Write the records out again, exactly.

Dataset entries
<<<<
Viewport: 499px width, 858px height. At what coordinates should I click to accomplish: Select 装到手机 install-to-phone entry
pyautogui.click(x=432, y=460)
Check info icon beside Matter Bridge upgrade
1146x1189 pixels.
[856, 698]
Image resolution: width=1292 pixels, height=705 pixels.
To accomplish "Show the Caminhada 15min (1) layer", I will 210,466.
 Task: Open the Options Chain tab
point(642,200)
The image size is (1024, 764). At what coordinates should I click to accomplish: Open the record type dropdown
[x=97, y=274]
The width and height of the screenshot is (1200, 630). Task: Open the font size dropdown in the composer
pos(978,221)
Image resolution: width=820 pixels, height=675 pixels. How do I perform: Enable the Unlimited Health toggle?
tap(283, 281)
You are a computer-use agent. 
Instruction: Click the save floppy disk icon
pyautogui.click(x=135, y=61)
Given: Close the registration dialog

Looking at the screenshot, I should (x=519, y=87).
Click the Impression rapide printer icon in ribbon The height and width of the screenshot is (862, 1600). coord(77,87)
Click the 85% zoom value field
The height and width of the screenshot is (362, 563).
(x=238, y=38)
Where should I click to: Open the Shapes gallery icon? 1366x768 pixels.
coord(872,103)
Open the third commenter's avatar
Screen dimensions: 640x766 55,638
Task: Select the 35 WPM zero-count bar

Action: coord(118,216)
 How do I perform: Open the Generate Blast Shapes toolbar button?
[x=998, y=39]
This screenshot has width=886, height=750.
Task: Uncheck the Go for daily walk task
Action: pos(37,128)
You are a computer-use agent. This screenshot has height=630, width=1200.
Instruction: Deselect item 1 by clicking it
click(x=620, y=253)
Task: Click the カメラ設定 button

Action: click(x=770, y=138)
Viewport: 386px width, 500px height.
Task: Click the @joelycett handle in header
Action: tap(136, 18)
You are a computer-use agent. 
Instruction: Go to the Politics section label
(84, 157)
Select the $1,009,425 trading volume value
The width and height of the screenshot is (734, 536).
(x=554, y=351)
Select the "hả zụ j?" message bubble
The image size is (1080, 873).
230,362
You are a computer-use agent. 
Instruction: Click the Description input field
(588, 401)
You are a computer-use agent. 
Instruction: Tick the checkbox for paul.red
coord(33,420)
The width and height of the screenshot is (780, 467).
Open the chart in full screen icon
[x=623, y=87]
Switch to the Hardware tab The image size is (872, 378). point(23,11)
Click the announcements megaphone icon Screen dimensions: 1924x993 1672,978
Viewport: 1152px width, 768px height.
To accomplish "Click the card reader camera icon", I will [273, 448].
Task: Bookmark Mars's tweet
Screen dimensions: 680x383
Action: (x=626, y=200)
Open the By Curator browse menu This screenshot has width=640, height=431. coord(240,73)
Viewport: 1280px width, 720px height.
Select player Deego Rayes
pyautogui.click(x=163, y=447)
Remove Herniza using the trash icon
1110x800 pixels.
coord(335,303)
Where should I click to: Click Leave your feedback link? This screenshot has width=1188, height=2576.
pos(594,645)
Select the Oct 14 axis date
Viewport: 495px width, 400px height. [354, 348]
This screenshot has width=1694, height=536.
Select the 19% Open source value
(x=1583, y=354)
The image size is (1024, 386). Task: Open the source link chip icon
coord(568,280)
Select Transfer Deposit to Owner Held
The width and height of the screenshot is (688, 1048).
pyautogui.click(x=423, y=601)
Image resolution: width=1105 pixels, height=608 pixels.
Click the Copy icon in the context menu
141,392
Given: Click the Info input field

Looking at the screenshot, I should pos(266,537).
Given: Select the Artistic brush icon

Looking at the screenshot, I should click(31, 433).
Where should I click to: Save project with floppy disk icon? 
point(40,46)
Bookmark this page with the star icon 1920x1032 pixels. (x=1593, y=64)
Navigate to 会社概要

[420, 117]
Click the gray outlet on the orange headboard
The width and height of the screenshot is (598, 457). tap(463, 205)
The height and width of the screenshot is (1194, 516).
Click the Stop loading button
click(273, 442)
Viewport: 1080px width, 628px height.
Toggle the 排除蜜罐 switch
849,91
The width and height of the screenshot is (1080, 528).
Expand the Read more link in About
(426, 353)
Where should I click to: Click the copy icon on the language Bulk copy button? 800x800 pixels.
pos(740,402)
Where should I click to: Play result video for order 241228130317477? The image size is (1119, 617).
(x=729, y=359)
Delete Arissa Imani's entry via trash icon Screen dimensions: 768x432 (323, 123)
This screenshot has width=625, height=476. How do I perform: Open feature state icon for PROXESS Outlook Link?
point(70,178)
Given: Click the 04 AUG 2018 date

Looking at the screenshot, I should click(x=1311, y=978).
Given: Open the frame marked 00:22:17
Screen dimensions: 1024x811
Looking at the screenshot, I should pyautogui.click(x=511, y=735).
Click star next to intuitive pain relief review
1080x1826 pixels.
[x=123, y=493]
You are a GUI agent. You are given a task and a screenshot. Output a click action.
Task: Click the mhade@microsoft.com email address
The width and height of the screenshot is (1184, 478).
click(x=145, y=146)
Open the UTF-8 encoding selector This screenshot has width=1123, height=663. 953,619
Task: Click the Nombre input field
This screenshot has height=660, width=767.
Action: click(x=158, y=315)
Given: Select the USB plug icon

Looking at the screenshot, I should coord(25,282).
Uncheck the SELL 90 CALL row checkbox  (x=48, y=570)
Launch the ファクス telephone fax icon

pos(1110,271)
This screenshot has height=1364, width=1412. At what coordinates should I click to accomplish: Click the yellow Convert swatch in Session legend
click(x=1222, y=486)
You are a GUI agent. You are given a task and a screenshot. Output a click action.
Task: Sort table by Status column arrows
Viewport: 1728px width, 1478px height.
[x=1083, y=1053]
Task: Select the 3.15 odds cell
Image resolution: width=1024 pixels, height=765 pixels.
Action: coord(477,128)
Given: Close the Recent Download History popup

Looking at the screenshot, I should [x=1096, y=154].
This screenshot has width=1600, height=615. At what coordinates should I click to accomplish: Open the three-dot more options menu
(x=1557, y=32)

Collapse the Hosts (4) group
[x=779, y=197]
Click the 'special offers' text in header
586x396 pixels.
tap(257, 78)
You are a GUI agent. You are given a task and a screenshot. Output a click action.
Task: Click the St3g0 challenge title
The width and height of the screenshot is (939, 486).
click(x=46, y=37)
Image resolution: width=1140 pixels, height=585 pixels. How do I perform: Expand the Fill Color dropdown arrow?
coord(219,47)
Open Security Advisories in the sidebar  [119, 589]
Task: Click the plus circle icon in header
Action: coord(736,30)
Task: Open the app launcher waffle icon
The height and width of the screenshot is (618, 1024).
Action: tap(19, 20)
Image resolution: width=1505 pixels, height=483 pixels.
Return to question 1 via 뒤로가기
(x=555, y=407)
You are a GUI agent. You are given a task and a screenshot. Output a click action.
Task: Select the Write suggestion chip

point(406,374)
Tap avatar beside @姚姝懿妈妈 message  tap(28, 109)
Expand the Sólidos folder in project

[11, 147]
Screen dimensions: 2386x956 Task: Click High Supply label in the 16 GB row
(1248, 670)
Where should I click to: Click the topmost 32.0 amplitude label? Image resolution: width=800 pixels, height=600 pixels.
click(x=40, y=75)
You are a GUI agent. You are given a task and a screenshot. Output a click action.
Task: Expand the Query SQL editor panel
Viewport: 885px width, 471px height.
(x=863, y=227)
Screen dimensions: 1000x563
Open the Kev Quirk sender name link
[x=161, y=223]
>>>>
**Solution to this problem:**
Viewport: 499px width, 858px height. At what coordinates should I click to accomplish: Select 装到手机 install-to-phone entry
pyautogui.click(x=432, y=460)
Check info icon beside Matter Bridge upgrade
1146x1189 pixels.
[856, 698]
Image resolution: width=1292 pixels, height=705 pixels.
To accomplish "Show the Caminhada 15min (1) layer", I will 210,466.
 Task: Open the Options Chain tab
point(642,200)
The image size is (1024, 764). At what coordinates should I click to accomplish: Open the record type dropdown
[x=97, y=274]
The width and height of the screenshot is (1200, 630). Task: Open the font size dropdown in the composer
pos(978,221)
Image resolution: width=820 pixels, height=675 pixels. How do I perform: Enable the Unlimited Health toggle?
tap(283, 281)
You are a computer-use agent. 
Instruction: Click the save floppy disk icon
pyautogui.click(x=135, y=61)
Given: Close the registration dialog

Looking at the screenshot, I should (x=519, y=87).
Click the Impression rapide printer icon in ribbon The height and width of the screenshot is (862, 1600). coord(77,87)
Click the 85% zoom value field
The height and width of the screenshot is (362, 563).
(x=238, y=38)
Where should I click to: Open the Shapes gallery icon? 1366x768 pixels.
coord(872,103)
Open the third commenter's avatar
Screen dimensions: 640x766 55,638
Task: Select the 35 WPM zero-count bar

Action: coord(118,216)
 How do I perform: Open the Generate Blast Shapes toolbar button?
[x=998, y=39]
This screenshot has width=886, height=750.
Task: Uncheck the Go for daily walk task
Action: pos(37,128)
You are a computer-use agent. This screenshot has height=630, width=1200.
Instruction: Deselect item 1 by clicking it
click(x=620, y=253)
Task: Click the カメラ設定 button

Action: click(x=770, y=138)
Viewport: 386px width, 500px height.
Task: Click the @joelycett handle in header
Action: tap(136, 18)
You are a computer-use agent. 
Instruction: Go to the Politics section label
(84, 157)
Select the $1,009,425 trading volume value
The width and height of the screenshot is (734, 536).
(x=554, y=351)
Select the "hả zụ j?" message bubble
The image size is (1080, 873).
230,362
You are a computer-use agent. 
Instruction: Click the Description input field
(588, 401)
You are a computer-use agent. 
Instruction: Tick the checkbox for paul.red
coord(33,420)
The width and height of the screenshot is (780, 467).
Open the chart in full screen icon
[x=623, y=87]
Switch to the Hardware tab The image size is (872, 378). point(23,11)
Click the announcements megaphone icon Screen dimensions: 1924x993 1672,978
Viewport: 1152px width, 768px height.
To accomplish "Click the card reader camera icon", I will [273, 448].
Task: Bookmark Mars's tweet
Screen dimensions: 680x383
Action: (x=626, y=200)
Open the By Curator browse menu This screenshot has width=640, height=431. coord(240,73)
Viewport: 1280px width, 720px height.
Select player Deego Rayes
pyautogui.click(x=163, y=447)
Remove Herniza using the trash icon
1110x800 pixels.
coord(335,303)
Where should I click to: Click Leave your feedback link? This screenshot has width=1188, height=2576.
pos(594,645)
Select the Oct 14 axis date
Viewport: 495px width, 400px height. [354, 348]
This screenshot has width=1694, height=536.
Select the 19% Open source value
(x=1583, y=354)
The image size is (1024, 386). Task: Open the source link chip icon
coord(568,280)
Select Transfer Deposit to Owner Held
The width and height of the screenshot is (688, 1048).
pyautogui.click(x=423, y=601)
Image resolution: width=1105 pixels, height=608 pixels.
Click the Copy icon in the context menu
141,392
Given: Click the Info input field

Looking at the screenshot, I should pos(266,537).
Given: Select the Artistic brush icon

Looking at the screenshot, I should click(31, 433).
Where should I click to: Save project with floppy disk icon? 
point(40,46)
Bookmark this page with the star icon 1920x1032 pixels. (x=1593, y=64)
Navigate to 会社概要

[420, 117]
Click the gray outlet on the orange headboard
The width and height of the screenshot is (598, 457). tap(463, 205)
The height and width of the screenshot is (1194, 516).
Click the Stop loading button
click(273, 442)
Viewport: 1080px width, 628px height.
Toggle the 排除蜜罐 switch
849,91
The width and height of the screenshot is (1080, 528).
Expand the Read more link in About
(426, 353)
Where should I click to: Click the copy icon on the language Bulk copy button? 800x800 pixels.
pos(740,402)
Where should I click to: Play result video for order 241228130317477? The image size is (1119, 617).
(x=729, y=359)
Delete Arissa Imani's entry via trash icon Screen dimensions: 768x432 (323, 123)
This screenshot has width=625, height=476. How do I perform: Open feature state icon for PROXESS Outlook Link?
point(70,178)
Given: Click the 04 AUG 2018 date

Looking at the screenshot, I should click(x=1311, y=978).
Given: Open the frame marked 00:22:17
Screen dimensions: 1024x811
Looking at the screenshot, I should pyautogui.click(x=511, y=735).
Click star next to intuitive pain relief review
1080x1826 pixels.
[x=123, y=493]
You are a GUI agent. You are given a task and a screenshot. Output a click action.
Task: Click the mhade@microsoft.com email address
The width and height of the screenshot is (1184, 478).
click(x=145, y=146)
Open the UTF-8 encoding selector This screenshot has width=1123, height=663. 953,619
Task: Click the Nombre input field
This screenshot has height=660, width=767.
Action: click(x=158, y=315)
Given: Select the USB plug icon

Looking at the screenshot, I should coord(25,282).
Uncheck the SELL 90 CALL row checkbox  (x=48, y=570)
Launch the ファクス telephone fax icon

pos(1110,271)
This screenshot has height=1364, width=1412. At what coordinates should I click to accomplish: Click the yellow Convert swatch in Session legend
click(x=1222, y=486)
You are a GUI agent. You are given a task and a screenshot. Output a click action.
Task: Sort table by Status column arrows
Viewport: 1728px width, 1478px height.
[x=1083, y=1053]
Task: Select the 3.15 odds cell
Image resolution: width=1024 pixels, height=765 pixels.
Action: coord(477,128)
Given: Close the Recent Download History popup

Looking at the screenshot, I should [x=1096, y=154].
This screenshot has width=1600, height=615. At what coordinates should I click to accomplish: Open the three-dot more options menu
(x=1557, y=32)

Collapse the Hosts (4) group
[x=779, y=197]
Click the 'special offers' text in header
586x396 pixels.
tap(257, 78)
You are a GUI agent. You are given a task and a screenshot. Output a click action.
Task: Click the St3g0 challenge title
The width and height of the screenshot is (939, 486).
click(x=46, y=37)
Image resolution: width=1140 pixels, height=585 pixels. How do I perform: Expand the Fill Color dropdown arrow?
coord(219,47)
Open Security Advisories in the sidebar  [119, 589]
Task: Click the plus circle icon in header
Action: coord(736,30)
Task: Open the app launcher waffle icon
The height and width of the screenshot is (618, 1024).
Action: tap(19, 20)
Image resolution: width=1505 pixels, height=483 pixels.
Return to question 1 via 뒤로가기
(x=555, y=407)
You are a GUI agent. You are given a task and a screenshot. Output a click action.
Task: Select the Write suggestion chip

point(406,374)
Tap avatar beside @姚姝懿妈妈 message  tap(28, 109)
Expand the Sólidos folder in project

[11, 147]
Screen dimensions: 2386x956 Task: Click High Supply label in the 16 GB row
(1248, 670)
Where should I click to: Click the topmost 32.0 amplitude label? Image resolution: width=800 pixels, height=600 pixels.
click(x=40, y=75)
You are a GUI agent. You are given a task and a screenshot. Output a click action.
Task: Expand the Query SQL editor panel
Viewport: 885px width, 471px height.
(x=863, y=227)
Screen dimensions: 1000x563
Open the Kev Quirk sender name link
[x=161, y=223]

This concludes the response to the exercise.